Manovra, portali contro la “tassa Airbnb”. Booking: “Inattuabile”

MILANO- La cosiddetta “tassa Airbnb” fa – prevedibilmente – storcere il naso ai grandi portali web. In audizione oggi alla Camera sono stati espressi i rilievi principali sulla norma, inserita nella manovra di correzione dei conti, che introduce la possibilità di optare per la cedolare secca anche per gli affitti brevi e l’obbligo per i portali di agire come sostituto di imposta per le prenotazioni online. Chiedendo cioè in anticipo ai proprietari di case le tasse da girare direttamente allo Stato. Un principio che “rischia di minare l’efficacia stessa della normativa”, ha spiegato Alessandro Tommasi, Public Policy manager di Airbnb. “Crediamo – ha sottolineato – che sarebbe auspicabile una profonda trasformazione tanto nella definizione, quanto nel meccanismo previsto”. Al contempo, visto che “una larghissima fetta di mercato è lontana dai portali online e dalla loro tracciabilità”, è necessario introdurre “un meccanismo che incentivi alla digitalizzazione, e quindi alla trasparenza, quanti rimangono nell’oscurità di transazioni”, ha spiegato Tommasi.

Airbnb ha quindi indicato un’altra via percorribile: “In circa 250 giurisdizioni del mondo, Airbnb raccoglie e versa automaticamente la tassa di soggiorno per conto dei suoi ospiti. Nel 2016, in Francia, abbiamo raccolto e versato 7,3 milioni di euro. Conversazioni sono attive in Italia con Firenze, Genova, Milano ed altre città.È un modello che ha dimostrato di funzionare molto bene e che semplifica la vita a chi affitta, chi viaggia e, cosa non di poco conto, alle amministrazioni. Crediamo che potrebbe essere questo lo schema di riferimento cui guardare e farlo attraverso un mandato all’Agenzia delle entrate” per arrivare “ad accordi con le piattaforme”.

Airbnb, ha spiegato, conta 300mila annunci in Italia, la maggior parte di chi affitta su Airbnb lo fa per meno di 60 notti all’anno per un guadagno complessivo di 395 milioni di euro. La maggioranza è rappresetata da donne tra i 30 e i 45 anni e l’86% degli utenti inserisce soltanto o 2 annunci. La quota dei multi-proprrietari è invece – ha ricordato la società – molto più ridotta: lo 0,02% degli utenti inserisce più di cento annunci ciascuno.
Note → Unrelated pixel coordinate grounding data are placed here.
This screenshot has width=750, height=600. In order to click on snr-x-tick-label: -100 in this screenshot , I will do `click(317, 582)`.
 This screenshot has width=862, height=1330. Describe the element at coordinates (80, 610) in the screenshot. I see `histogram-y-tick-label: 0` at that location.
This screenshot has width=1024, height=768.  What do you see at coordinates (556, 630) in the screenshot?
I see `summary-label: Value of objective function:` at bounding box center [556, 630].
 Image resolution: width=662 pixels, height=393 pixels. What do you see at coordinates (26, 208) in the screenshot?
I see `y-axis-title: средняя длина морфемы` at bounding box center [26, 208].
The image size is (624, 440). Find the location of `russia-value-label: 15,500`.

Un giudizio negativo che fa il pari con quello espresso da Booking, altro gigante delle prenotazioni che agisce invece da intermediario tra gli ospiti e strutture ricettive più strutturate, come alberghi, bed and breakfast e residence. “Gli obiettivi di lotta all’evasione sono condivisibili, ma quanto previsto non è concretamente attuabile”, spiegano i rappresentanti del portale online. In primo luogo perché “nella maggior parte dei casi gli ospiti pagano direttamente il proprietario dell’appartamento” e Booking non fa altro che “fornire una piattaforma che consente di metterli in contatto”. In secondo luogo perché la possibilità di agire come sostituto di imposta presuppone che il portale abbia in Italia una stabile organizzazione, cosa che Booking non ha. “I 250 dipendenti svolgono compiti limitati e ben precisi”, hanno sottolineato dalla società. “Sono i proprietari i responsabili della regolarità degli alloggi e degli obblighi fiscali”, hanno concluso.